WAYS OF EVADING A VOW
(Mishnah): If Reuven was Mudar Hana'ah from Shimon, and Reuven has nothing to eat, Shimon may give a gift to Levi, and Reuven may eat it.
A case occurred in Beis Choron in which Yakov was Mudar Hana'ah from his son Reuven. Reuven was marrying off his son. He told a friend David 'the courtyard and the banquet are yours, only in order that my father can eat with us.'
David: If they are mine, I say that they are Hekdesh!
Reuven: I did not give them to you to make them Hekdesh!
David: You gave them to me in order that you and your father will eat together, and I will bear the sin!
Chachamim: If the recipient of a gift cannot make it Hekdesh, it is not a gift.
(Gemara) Question: The case brought does not support the law taught!
Answer: The Mishnah is abbreviated. It means, if it later becomes evident that the gift was insincere, it is forbidden;
Such a case occurred in Beis Choron.
Version #1 (Rava): This applies only when he said 'they are yours only in order that father will come';
But if he said 'they are yours, so father will come', he means 'if you want' (and this is permitted, for the gift was unconditional).
Version #2 (Rava): Do not think that this is only when he said 'they are not yours (except for father to come)'; but if he said 'they are yours so father will come', this is permitted;
Rather, even in the latter case it is forbidden.
Question: What is the reason?
Answer: The banquet proves what his intention is. (It was not an unconditional gift.)
A KINYAN FOR THE FUTURE
Shimon's son used to steal flax.
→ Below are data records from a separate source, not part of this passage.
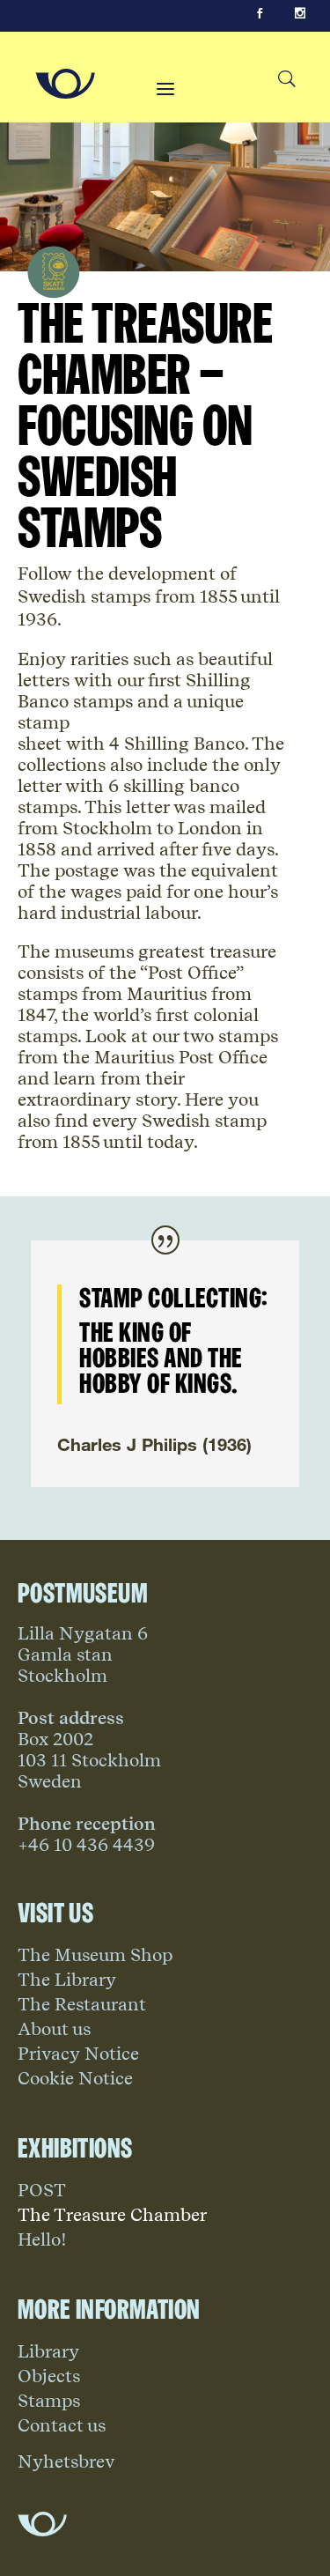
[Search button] (286, 79)
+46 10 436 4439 (86, 1844)
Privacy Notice (78, 2053)
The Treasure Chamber (112, 2214)
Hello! (42, 2239)
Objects (49, 2376)
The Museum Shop (95, 1954)
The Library (67, 1979)
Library (48, 2351)
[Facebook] (259, 14)
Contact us (62, 2425)
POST (42, 2190)
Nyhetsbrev (66, 2461)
Shimon forbade his property to his son.
Shimon's friends: What if a son of your son will be a Chacham?
Shimon: My son should acquire the property on condition to give it to his son if his son will be a Chacham. (If my son's son will not be a Chacham, my son should not acquire.)
Question: Does this work?
Answer #1 (Chachamim of Pumbedisa): No. One cannot acquire on condition to give to someone else.
Answer #2 (Rav Nachman): It works. One who does Chalipin (a Kinyan made through giving a garment) takes the garment only in order to give something else!
Objection #1 (Rav Ashi): Perhaps the one who takes the garment can keep it (and Rav Nachman has no proof)!
Objection #2 (Rav Ashi): One who does Chalipin takes the garment in order to give now to someone else;
In the above case, Shimon's son acquires only when his son will be a Chacham. By then the garment (used for Chalipin) has already been returned (I.e. the Kinyan lapsed.)!
Question (Rava, against Rav Nachman): The case of the gift of Beis Choron was a Kinyan on condition to give to someone else, and it did not work!
Answer #1 (Rav Nachman): There, the banquet proves that the gift was insincere.
Answer #2 (Rav Nachman): Our Mishnah is like R. Eliezer, who forbids even Vitur (small benefits) to one who is Mudar Hana'ah. (Just like he is stringent about Mudar Hana'ah, he is stringent here.)
(Mishnah - Chachamim): Any gift that the recipient cannot make Hekdesh is not a gift.
Question: Which case is included by the word 'any'?
Suggestion: It includes this case (the gift for the sake of the grandson; the Kinyan is invalid)!
Answer: No, it includes the expression in Version #2 of Rava (48a. Even if he said 'they are yours in order that father will come', this is forbidden.)